━━━ Provided data

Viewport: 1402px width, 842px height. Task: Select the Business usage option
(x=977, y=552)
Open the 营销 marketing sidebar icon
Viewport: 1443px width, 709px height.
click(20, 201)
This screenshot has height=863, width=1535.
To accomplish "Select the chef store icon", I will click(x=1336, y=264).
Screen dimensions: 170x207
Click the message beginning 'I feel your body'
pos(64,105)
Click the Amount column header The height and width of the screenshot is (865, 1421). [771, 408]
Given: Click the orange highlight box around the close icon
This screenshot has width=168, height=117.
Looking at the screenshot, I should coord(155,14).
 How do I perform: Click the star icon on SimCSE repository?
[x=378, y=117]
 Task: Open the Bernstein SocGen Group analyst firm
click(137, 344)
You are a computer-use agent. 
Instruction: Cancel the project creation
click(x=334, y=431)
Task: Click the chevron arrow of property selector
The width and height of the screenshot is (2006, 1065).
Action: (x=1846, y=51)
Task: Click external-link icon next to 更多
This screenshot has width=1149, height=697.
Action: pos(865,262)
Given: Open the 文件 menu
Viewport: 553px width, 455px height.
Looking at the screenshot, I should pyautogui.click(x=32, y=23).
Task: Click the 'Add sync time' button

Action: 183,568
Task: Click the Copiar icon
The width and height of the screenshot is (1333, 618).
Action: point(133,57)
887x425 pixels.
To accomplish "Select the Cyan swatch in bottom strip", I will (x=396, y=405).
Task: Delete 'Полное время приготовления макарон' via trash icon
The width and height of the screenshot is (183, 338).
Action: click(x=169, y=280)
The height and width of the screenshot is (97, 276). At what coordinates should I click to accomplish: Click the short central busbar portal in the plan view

━━━━━━

# Given exercise
Rewrite the stretch from the line containing "Task: Click the 'Add sync time' button" through the end of the records, requests included, with each coordinate in the answers increased by 67.

# Worked answer
Task: Click the 'Add sync time' button

Action: 250,635
Task: Click the Copiar icon
The width and height of the screenshot is (1333, 618).
Action: point(200,124)
887x425 pixels.
To accomplish "Select the Cyan swatch in bottom strip", I will (x=463, y=472).
Task: Delete 'Полное время приготовления макарон' via trash icon
The width and height of the screenshot is (183, 338).
Action: click(x=236, y=347)
The height and width of the screenshot is (97, 276). At what coordinates should I click to accomplish: Click the short central busbar portal in the plan view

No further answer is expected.